The bearded scrub robin (Tychaedon quadrivirgata), also known as the eastern bearded scrub robin, is a species of bird in the family Muscicapidae. It is found in eastern and southern Africa. This species was formerly placed in the genus Cercotrichas.

==Taxonomy==
This species was described as Thamnobia quadrivirgata by the German ornithologist Anton Reichenow in 1879. It was formerly placed in the genus Erythropygia. It forms a superspecies with the forest scrub robin, miombo scrub robin and brown scrub robin. Two subspecies of T. quadrivirgata are recognized: T. q. greenwayi in the Zanzibar and Mafia Islands, and T. q. quadrivirgata in the rest of the range. The specific epithet quadrivirgata means "four-striped" in Latin. The species is so named because of four diagnostic stripes on its face.

==Description==
Its length is 15–17 cm, and its weight is approximately 20–31 g. The male and female are alike, with the female being slightly smaller. The crown and upperparts are mostly dark olive-brown. The tail is dark brown, with the outer feathers having white tips. The wing coverts are grey-brown with olive-brown edges. The flight feathers are dark brown, with a white patch. On the face, there are a white supercilium, a white crescent shape below the eye, a white moustachial line, and a black malar stripe. There are also black lines above the supercilia. The eyes are dark brown and the lores are black. The throat and upper breast are white. The breast and neck-sides are rufous-brown to rufous. The belly and undertail coverts are white. The beak is black, and the legs are pinkish-brown. The juvenile is paler brown, with black patterns on its crown and back, and its underparts are buff, with dark patterns. C. q. greenwayi has greyer upperparts, a duller rump, and a paler breast.

==Distribution and habitat==
It is found in Botswana, Eswatini, Kenya, Malawi, Mozambique, Namibia, Somalia, South Africa, Tanzania, Zambia, and Zimbabwe, with a distribution size estimated at 5390000 km2. It is mostly found at elevations of below about 1000 m. Its occurs in sand forests, riverine woodland, scrubs, evergreen forests, and sometimes gardens and reedbeds, but usually not in damp areas.
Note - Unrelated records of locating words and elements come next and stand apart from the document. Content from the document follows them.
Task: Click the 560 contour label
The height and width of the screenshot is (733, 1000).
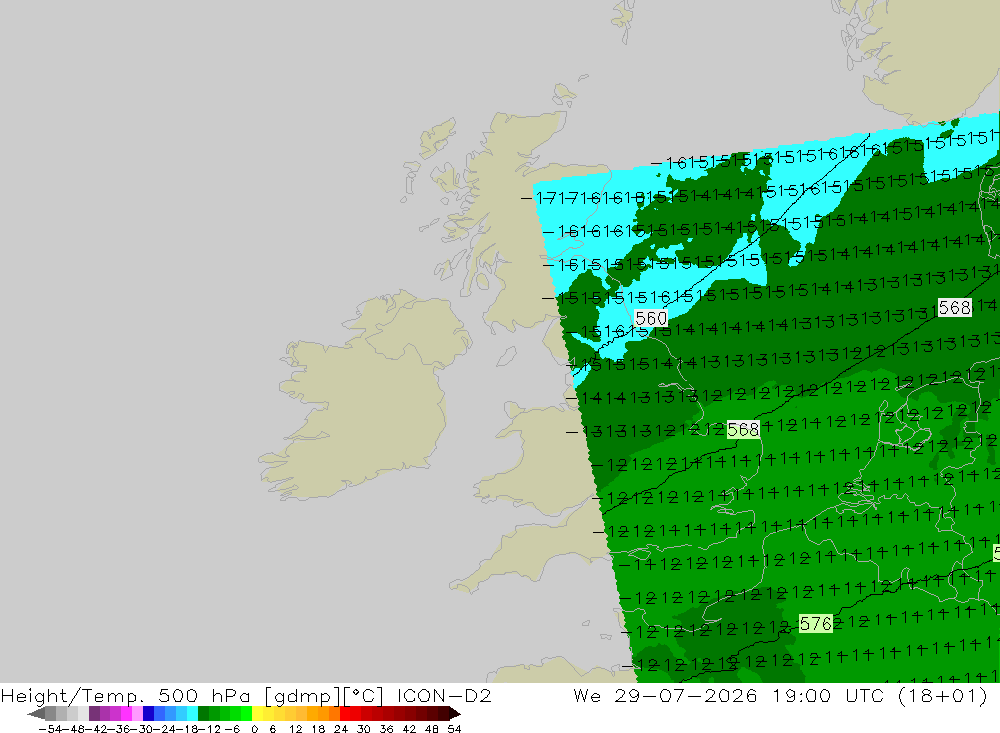Action: pos(651,318)
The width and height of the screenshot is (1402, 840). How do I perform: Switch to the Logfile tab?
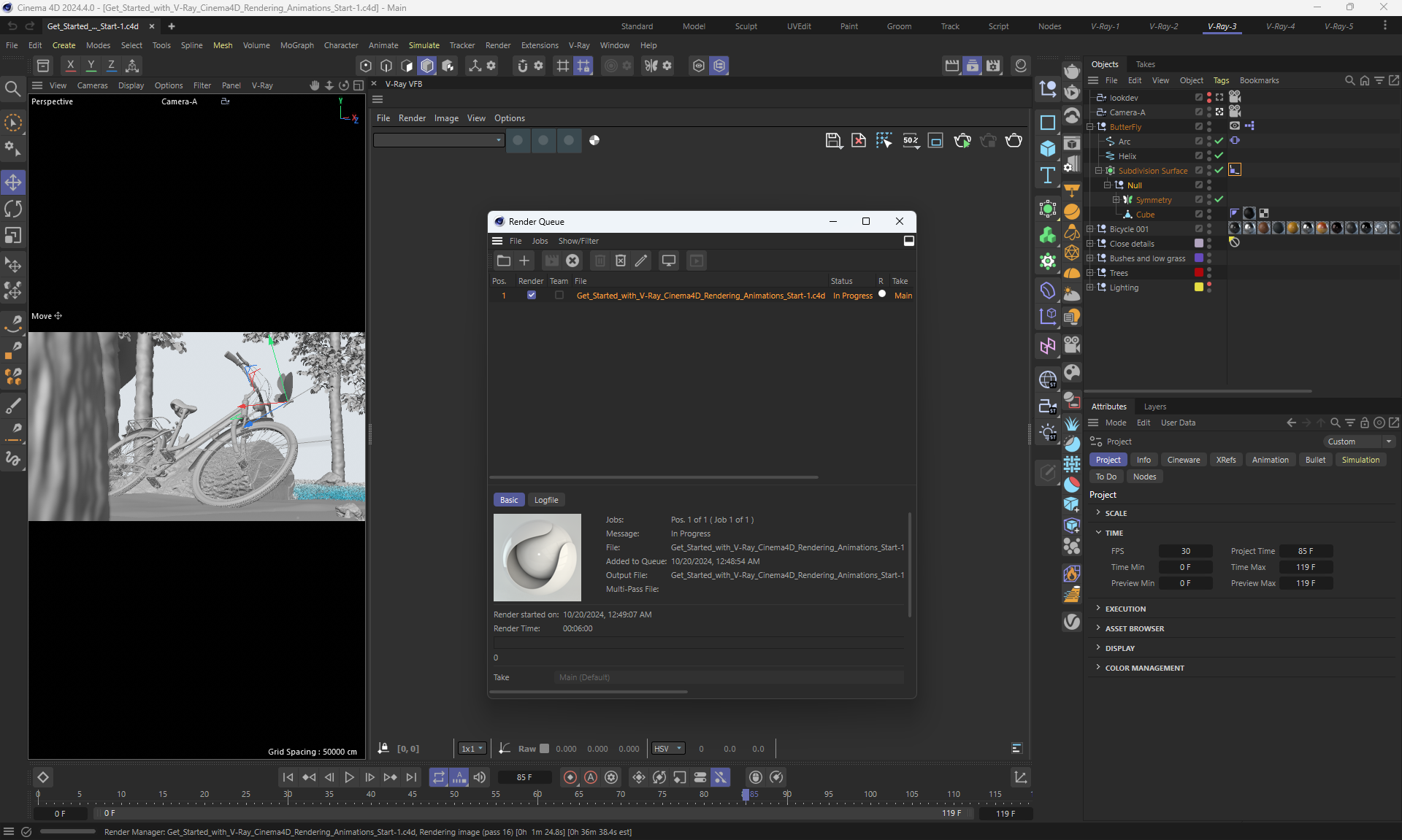tap(545, 500)
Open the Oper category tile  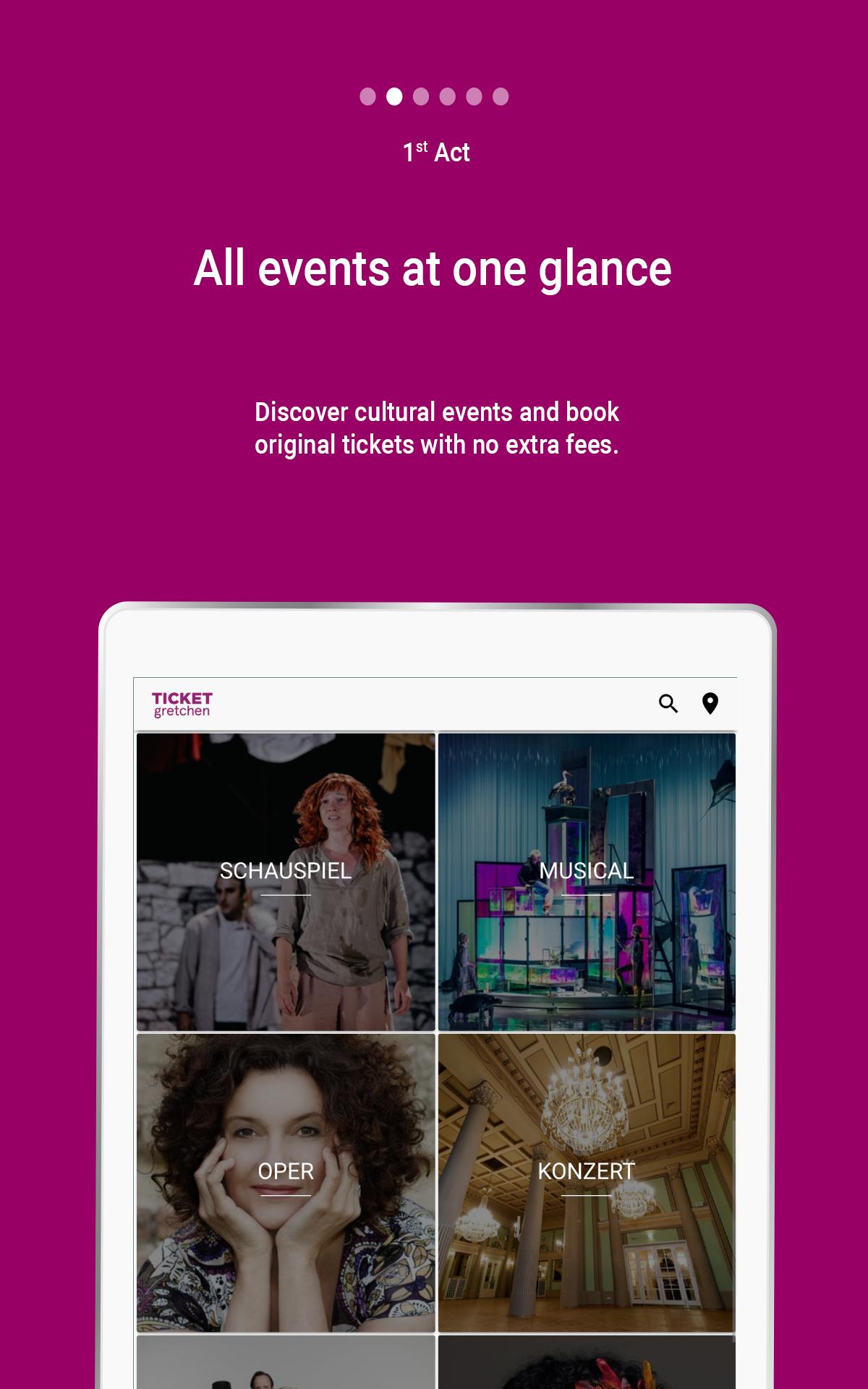pos(286,1182)
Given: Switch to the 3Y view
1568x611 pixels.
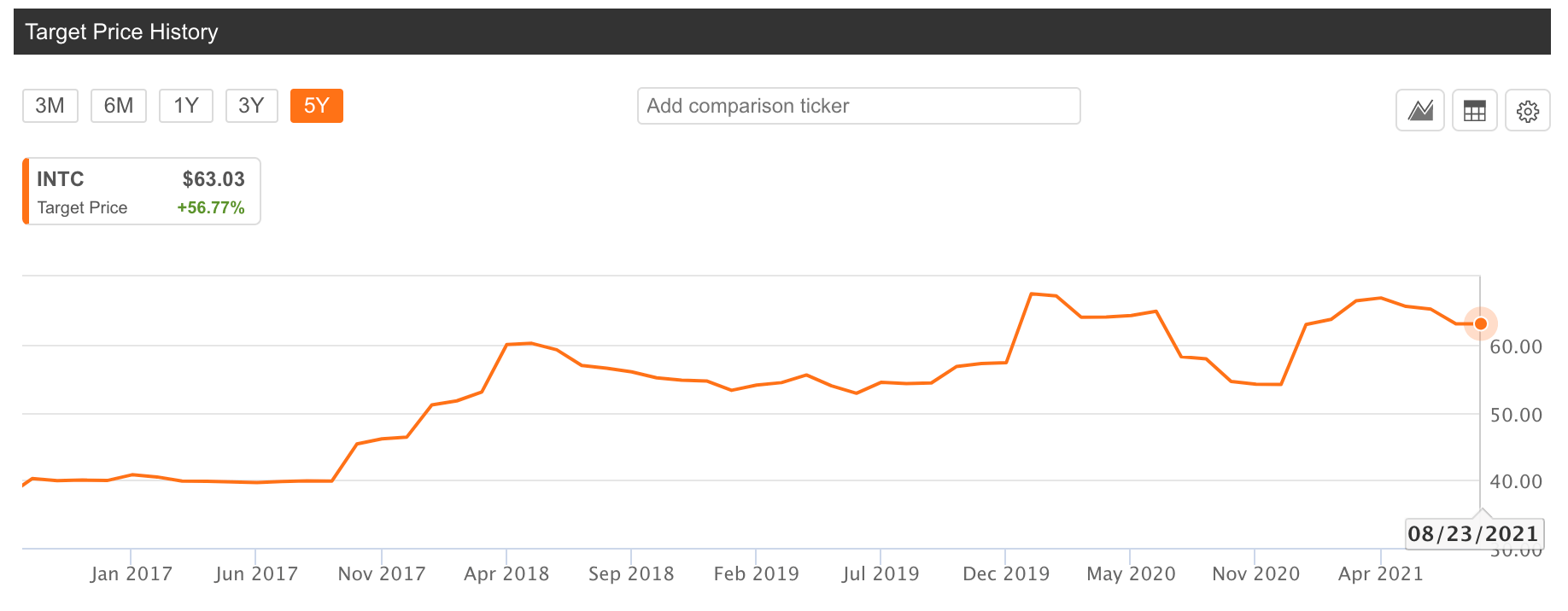Looking at the screenshot, I should (251, 105).
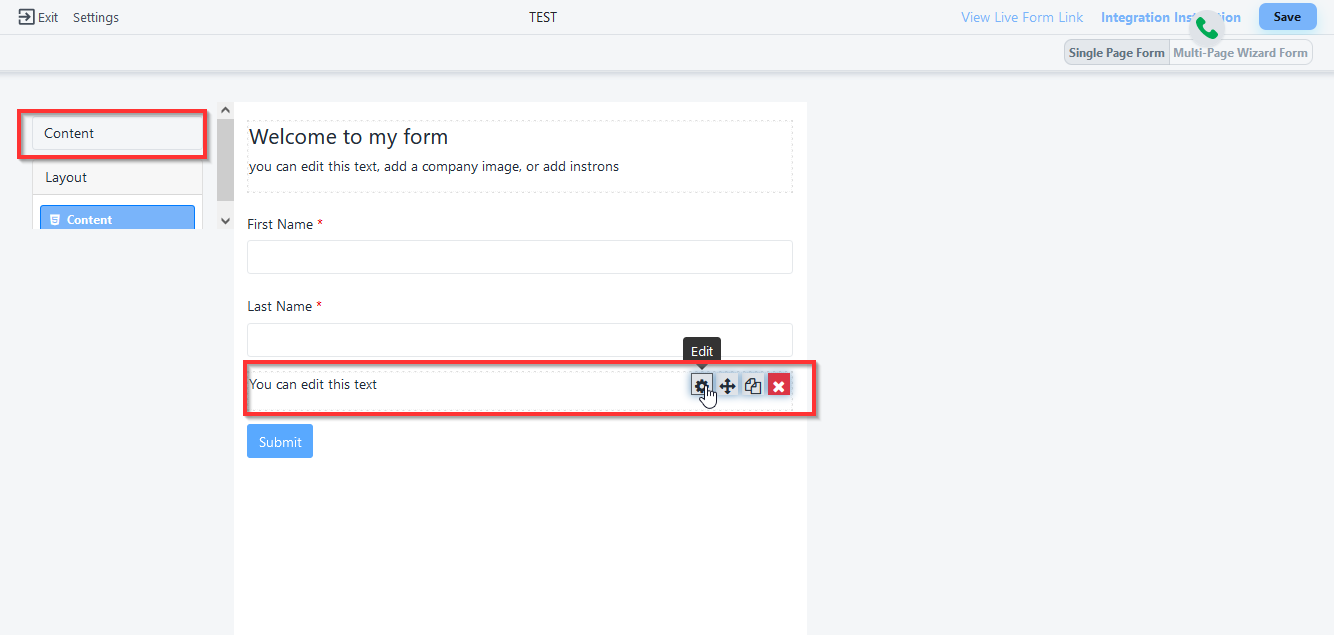Screen dimensions: 1334x635
Task: Click the sidebar scroll up arrow
Action: click(x=225, y=110)
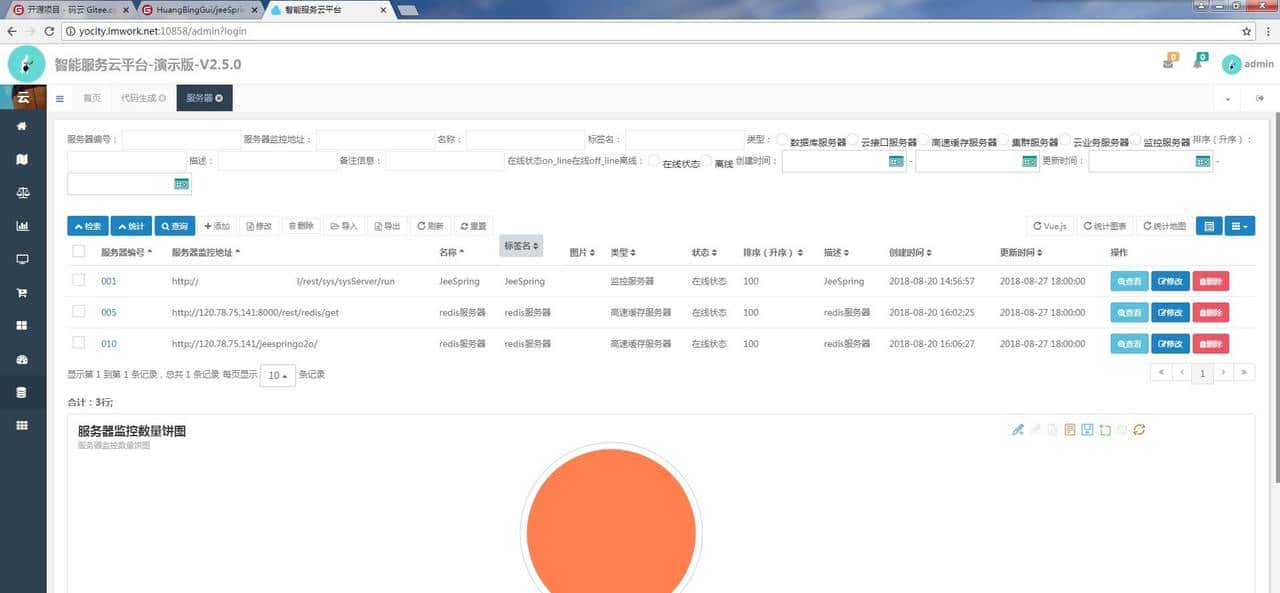
Task: Refresh the pie chart with its refresh icon
Action: pos(1139,429)
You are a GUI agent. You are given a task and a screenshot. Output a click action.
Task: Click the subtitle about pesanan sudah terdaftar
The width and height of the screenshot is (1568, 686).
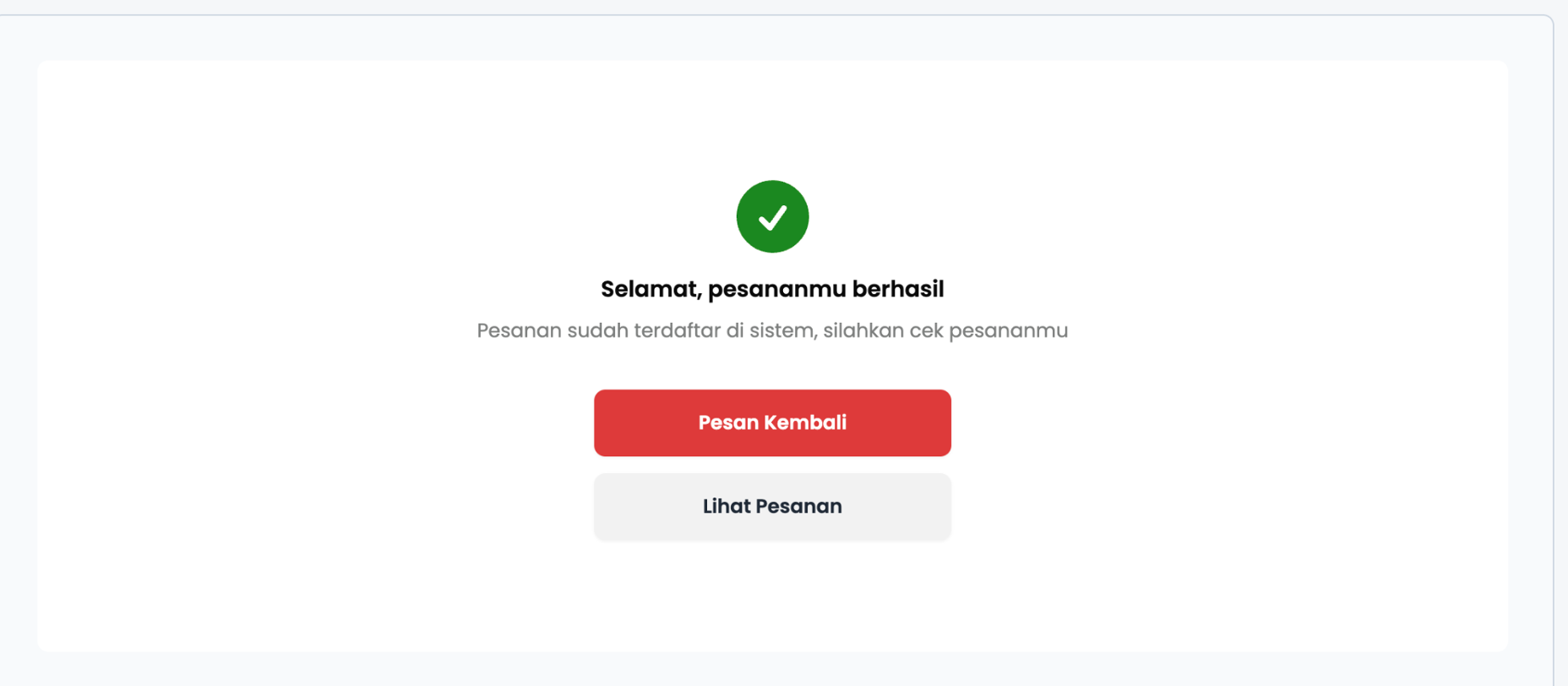[x=772, y=330]
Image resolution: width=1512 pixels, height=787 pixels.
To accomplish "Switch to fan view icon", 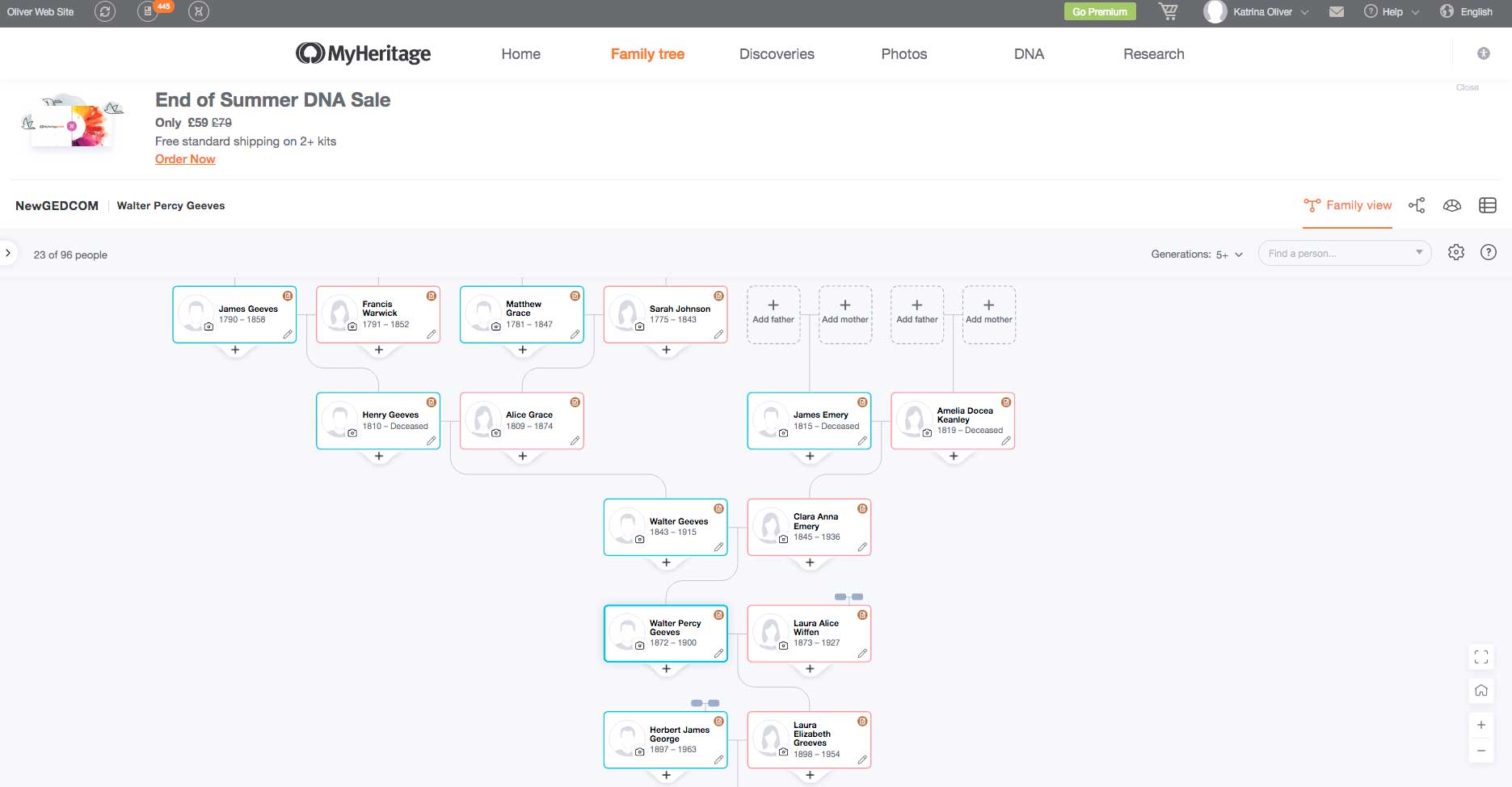I will (1452, 205).
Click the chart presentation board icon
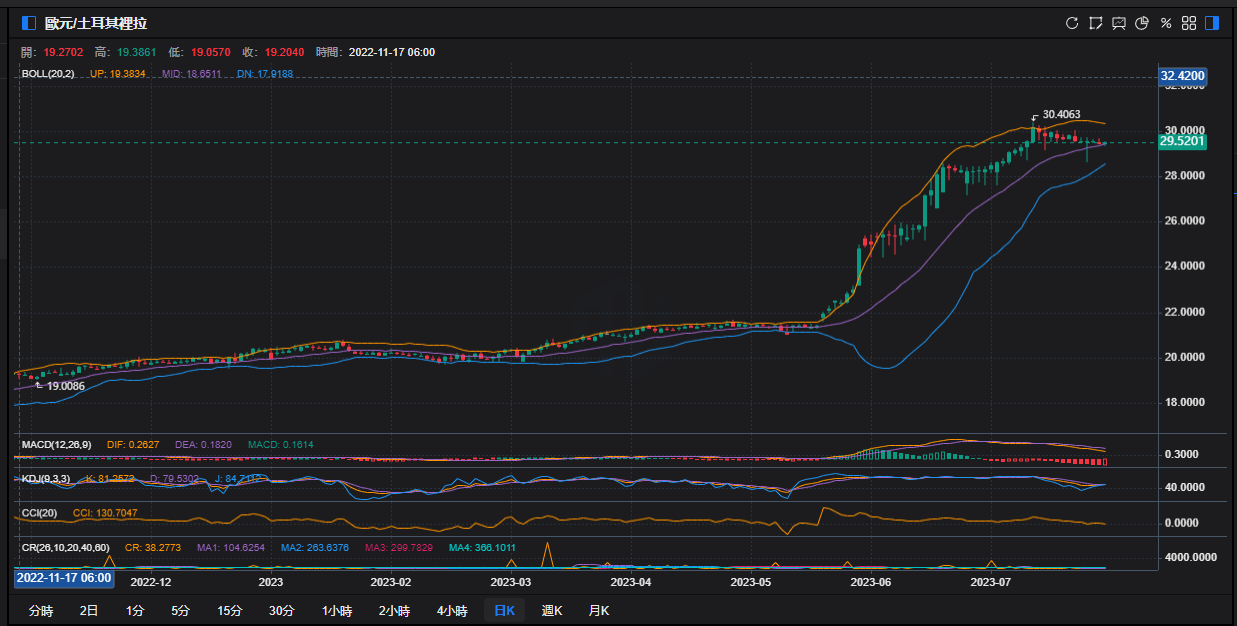The width and height of the screenshot is (1237, 626). pos(1119,23)
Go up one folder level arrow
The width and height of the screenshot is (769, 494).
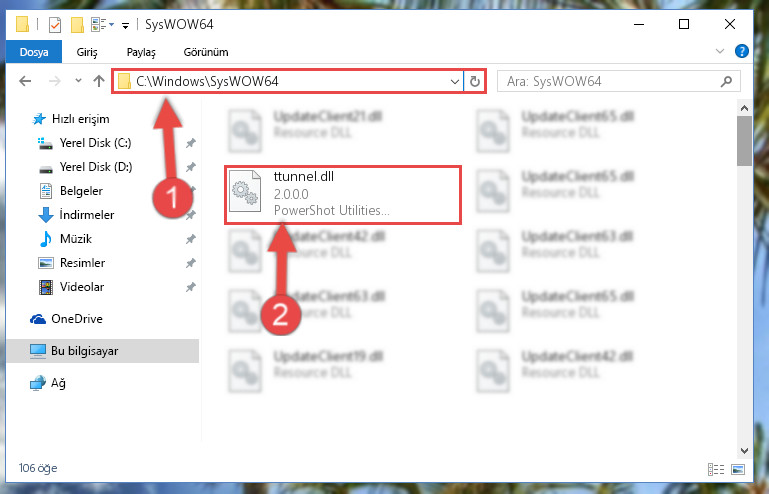click(99, 81)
In the 1950s, deforestation near Hluhluwe and False Bay destroyed some of its habitat, but in some areas, its range may have expanded. In the 1940s, tsetse deterrent was sprayed in Hluhluwe-Umfolozi Game Reserve, and bearded scrub robins disappeared, but they recolonized the area by 1975. The species has also expanded into Matobo National Park and Richards Bay.

==Behaviour==
The bearded scrub robin is usually found in pairs or small groups. Its calls include chuck, chrrrt, chek-chek-kwezzzzzzz and seeeep. Its song is a series of melodious whistles and may mimic some other species of birds. It forages on the ground, eating ants, termites, beetles and other insects. It often sandbathes. The mating system is monogamous. It is territorial, defending territories that can reach 1 ha in area. The breeding season ranges from December to February in eastern Africa, September to January in Malawi, Zambia and Zimbabwe, and September to December in South Africa. The nest is made of plants, lichen and hair. The clutch size is two to three eggs. The eggs may be white, pale green or bluish, and have many spots. The female incubates the eggs.

==Status==
The population size of this species is not known. It has a large range, appears to have a stable population trend and does not appear to have substantial threats, so the IUCN Red List has listed the species as least concern.